For the past year, she has been obsessed with Hamilton, which won a fuckton of awards and where the tickets are rarer than a Donald Trump apology.
I have listened to the soundtrack and I like it. It’s clever and modern about a American History, but this blog post is not a review.
A few weeks ago I read an article in the NYT about the director of the NY Public Theatre, Oskar Eustis, who took a punt on Hamilton, and another show, Fun Home, and the rest they say, is history as the shows went on to be the amazballs of all shows.
However, the director of the NY Public Theatre Oskar Eustis, was dealing with the loss of his son Jack, had just suicided in the midst of this streak of professional success for his father.
In the show Hamilton, Alexander Hamilton’s son dies, and in the edgy musical, Fun Home, the main character’s father kills himself. Not easy theatre by any stretch but then if theatre is an imitation of life, then it’s true to form.
Life has that capacity punch you in the face with an bike lock when you’re not looking.
There is a song in Hamilton, where Alexander Hamilton and his wife sings about their son’s death, working out how to move forward and live a half life with his wife and their memories. It is a truly beautiful song. Oskar Eustis and his wife, Laurie listened to the song daily after Jack died.
“For me, the beautiful thing about ‘Quiet Uptown’ is, it serves a ritualistic function — it takes us into the grief, and then it takes us out of it,” Mr. Eustis said. “And there’s nothing, there’s no other ritual that I know of, that can do that for me.”
I think it’s because of this lyric.
If you see him in the street, walking by
Himself, talking to himself, have pity He is working through the unimaginable.
Suicide is unimaginable. It’s worse than anything anyone could conjure up in their nightmares. The deaths are often violent, sudden and the duplicitous nature of mental illness can feel like the person you love lied to you, and how can you forgive the betrayal as well as the death?
Survivors of suicide, and that’s what we are, have PTSD symptoms. Our grief isn’t like that of other sudden deaths. Studies show that the grief from a suicide comes with feelings of blame, shame, guilt and feeling stigmatised.

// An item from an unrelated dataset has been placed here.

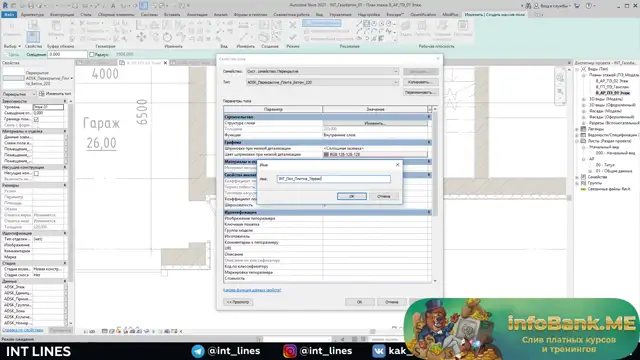Click the Move tool icon in Modify panel
This screenshot has height=360, width=640.
(x=141, y=37)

The long shadow of a suicide carries an aura of blame that has to be attached to someone or ourselves, as though we could have prevented our loved ones final act. It’s how our brain makes sense of what happened but sometimes life is nonsensical. The Jabberwocky of mental illness makes sense to none except those who are reading it backwards in a mirror.
A study from USA recently said that the average length of time for a person to recover from the lost of a loved one to suicide is 59 months. 59 months! That’s four years and 11 months. Is that more palatable than five years? Like the $4.99 price tag?
So 59 months. I know a few people who are in the midst of their 59 months. (That’s 1794 days for those who want to mark it off on their calendar.) Welcome the moments of peace between the grief. Enjoy them as it is your right to enjoy life. Don’t feel guilt because it’s useless. Tell people who tell you to get over it to go fuck themselves, and talk to the dead as often as you need. You won’t make sense of it. You can’t. It’s unimaginable but you can come to some sort of inner peace, even if it takes 1794 days.